Supplied text:
================================
The data-transfer latency is fully hidden behind the backprojection processing. During optimization, care was taken to make use of the Cell processor’s 128 available registers per SPU to fully fill the execution pipelines. Manual loop unrolling and reordering of instructions ensured that a throughput of more than one instruction per clock cycle would be achieved. Vectorization was achieved by treating each quadruple of neighboring pixels as a 4-vector of floating-point values; therefore the number of pixels per row must be a multiple of four. Using one CBE for a flat-panel, detector- based system, such as C-arm CT or micro-CT, a back-project can be completed on a volume of 5123 voxels from 512 projections in 14 seconds. The performance can be doubled by using both CBEs available on a Dual Cell-Based Server. The time required for convolution and data reorganization prior to backprojection is in the order of 5% of the time required for backprojection and therefore negligible.
================================
Say whether each of these statements agrees with the backprojection text, answering yes or no and quoting the words of the text that decide it. 1. Each SPU of the Cell processor has 128 registers available. 2. The number of pixels per row must be a multiple of eight. 3. Convolution and data reorganization take about half as long as backprojection. The lines that follow are separate material and have no connection to the backprojection text.
================================
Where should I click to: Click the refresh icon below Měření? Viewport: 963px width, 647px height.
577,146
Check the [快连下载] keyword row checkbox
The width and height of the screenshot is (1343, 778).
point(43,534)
================================
Solution for this problem:
1. Yes: "the Cell processor’s 128 available registers per SPU"
2. No: "the number of pixels per row must be a multiple of four"
3. No: "in the order of 5% of the time required for backprojection"